**Exercise directions:** Copy the data exactly from the line that contains "Task: Click trash" through the line that contains "This screenshot has width=876, height=438.", keeping both end lines and leaving out everything else.

**Provided records:**
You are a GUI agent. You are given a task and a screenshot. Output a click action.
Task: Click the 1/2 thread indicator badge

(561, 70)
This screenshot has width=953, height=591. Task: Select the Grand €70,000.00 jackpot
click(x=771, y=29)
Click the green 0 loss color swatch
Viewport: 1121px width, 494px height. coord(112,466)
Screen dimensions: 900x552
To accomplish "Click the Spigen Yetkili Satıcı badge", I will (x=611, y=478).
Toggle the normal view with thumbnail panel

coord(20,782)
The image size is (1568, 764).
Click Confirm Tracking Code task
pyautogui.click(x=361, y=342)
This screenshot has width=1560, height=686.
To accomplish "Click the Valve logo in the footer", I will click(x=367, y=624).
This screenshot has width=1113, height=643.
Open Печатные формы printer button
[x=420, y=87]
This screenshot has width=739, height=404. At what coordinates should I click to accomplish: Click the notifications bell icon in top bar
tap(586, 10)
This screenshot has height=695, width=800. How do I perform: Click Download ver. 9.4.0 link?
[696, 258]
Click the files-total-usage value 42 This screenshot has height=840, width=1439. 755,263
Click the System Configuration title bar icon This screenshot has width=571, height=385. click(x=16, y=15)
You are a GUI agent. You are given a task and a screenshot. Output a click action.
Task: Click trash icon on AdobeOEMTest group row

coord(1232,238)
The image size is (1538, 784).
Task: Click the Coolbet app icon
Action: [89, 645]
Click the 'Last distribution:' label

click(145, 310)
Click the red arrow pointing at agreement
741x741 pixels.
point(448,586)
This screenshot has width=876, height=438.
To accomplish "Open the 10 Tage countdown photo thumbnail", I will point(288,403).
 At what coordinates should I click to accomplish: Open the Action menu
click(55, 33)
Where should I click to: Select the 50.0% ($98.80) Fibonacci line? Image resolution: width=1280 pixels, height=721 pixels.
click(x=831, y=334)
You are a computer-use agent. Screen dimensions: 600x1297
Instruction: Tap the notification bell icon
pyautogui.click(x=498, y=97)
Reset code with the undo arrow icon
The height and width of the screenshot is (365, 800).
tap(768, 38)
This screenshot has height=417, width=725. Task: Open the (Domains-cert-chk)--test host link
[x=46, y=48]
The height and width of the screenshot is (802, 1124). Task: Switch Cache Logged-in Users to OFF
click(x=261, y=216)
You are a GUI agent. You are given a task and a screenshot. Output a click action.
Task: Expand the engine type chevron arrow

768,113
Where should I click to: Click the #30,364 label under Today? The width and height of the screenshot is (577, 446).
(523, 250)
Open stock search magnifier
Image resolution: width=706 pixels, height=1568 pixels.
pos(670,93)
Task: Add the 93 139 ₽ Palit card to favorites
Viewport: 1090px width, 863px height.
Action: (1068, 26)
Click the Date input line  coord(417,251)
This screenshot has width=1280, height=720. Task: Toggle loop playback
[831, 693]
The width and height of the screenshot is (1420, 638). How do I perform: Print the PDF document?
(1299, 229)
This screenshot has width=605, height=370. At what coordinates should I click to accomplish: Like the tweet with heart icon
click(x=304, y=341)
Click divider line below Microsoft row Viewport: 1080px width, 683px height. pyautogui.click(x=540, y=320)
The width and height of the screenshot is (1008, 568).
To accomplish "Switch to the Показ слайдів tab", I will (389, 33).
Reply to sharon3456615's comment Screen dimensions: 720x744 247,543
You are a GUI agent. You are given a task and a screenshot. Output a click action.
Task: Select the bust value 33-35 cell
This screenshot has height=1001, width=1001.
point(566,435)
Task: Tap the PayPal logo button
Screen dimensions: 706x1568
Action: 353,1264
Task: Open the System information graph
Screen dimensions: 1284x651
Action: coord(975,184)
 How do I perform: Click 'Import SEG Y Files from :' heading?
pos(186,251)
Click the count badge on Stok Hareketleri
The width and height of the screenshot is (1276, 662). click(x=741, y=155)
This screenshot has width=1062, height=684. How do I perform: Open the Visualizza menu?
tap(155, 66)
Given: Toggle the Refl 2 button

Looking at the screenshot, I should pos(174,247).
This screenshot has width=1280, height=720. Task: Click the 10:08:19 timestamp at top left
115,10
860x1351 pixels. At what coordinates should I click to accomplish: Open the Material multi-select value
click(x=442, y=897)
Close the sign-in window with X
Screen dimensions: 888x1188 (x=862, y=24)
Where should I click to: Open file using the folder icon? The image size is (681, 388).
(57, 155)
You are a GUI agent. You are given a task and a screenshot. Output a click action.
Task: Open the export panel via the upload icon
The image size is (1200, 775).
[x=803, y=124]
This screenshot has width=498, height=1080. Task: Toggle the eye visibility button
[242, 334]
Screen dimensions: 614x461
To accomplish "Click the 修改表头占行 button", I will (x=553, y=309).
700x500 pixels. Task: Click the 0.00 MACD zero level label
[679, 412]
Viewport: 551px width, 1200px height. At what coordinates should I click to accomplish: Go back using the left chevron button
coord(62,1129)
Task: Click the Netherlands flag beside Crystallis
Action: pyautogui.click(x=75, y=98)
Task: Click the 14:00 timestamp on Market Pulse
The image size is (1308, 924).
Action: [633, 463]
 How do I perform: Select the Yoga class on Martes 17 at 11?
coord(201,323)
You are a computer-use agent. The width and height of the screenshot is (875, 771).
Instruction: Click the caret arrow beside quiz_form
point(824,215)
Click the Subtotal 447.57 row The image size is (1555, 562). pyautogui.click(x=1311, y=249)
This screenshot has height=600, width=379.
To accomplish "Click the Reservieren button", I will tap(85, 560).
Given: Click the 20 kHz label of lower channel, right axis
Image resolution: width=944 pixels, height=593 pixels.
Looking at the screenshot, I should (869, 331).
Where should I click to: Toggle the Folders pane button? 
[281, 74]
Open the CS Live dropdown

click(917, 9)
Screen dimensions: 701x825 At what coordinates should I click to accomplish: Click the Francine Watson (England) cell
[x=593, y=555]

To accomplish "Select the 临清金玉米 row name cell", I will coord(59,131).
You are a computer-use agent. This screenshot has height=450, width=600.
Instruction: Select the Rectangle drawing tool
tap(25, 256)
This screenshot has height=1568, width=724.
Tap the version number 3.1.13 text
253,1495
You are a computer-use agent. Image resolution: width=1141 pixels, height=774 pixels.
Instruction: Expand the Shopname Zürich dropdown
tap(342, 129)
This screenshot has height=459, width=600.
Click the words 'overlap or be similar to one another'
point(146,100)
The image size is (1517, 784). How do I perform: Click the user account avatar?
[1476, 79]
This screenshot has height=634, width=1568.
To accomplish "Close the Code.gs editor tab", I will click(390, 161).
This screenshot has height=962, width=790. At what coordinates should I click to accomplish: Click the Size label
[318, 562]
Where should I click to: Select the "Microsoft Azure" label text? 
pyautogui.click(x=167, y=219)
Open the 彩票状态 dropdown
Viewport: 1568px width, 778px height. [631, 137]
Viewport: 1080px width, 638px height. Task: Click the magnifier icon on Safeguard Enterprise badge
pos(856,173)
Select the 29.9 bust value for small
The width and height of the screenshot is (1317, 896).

**Expected output:**
Task: Click trash icon on AdobeOEMTest group row

coord(1232,238)
The image size is (1538, 784).
Task: Click the Coolbet app icon
Action: [89, 645]
Click the 'Last distribution:' label

click(145, 310)
Click the red arrow pointing at agreement
741x741 pixels.
point(448,586)
This screenshot has width=876, height=438.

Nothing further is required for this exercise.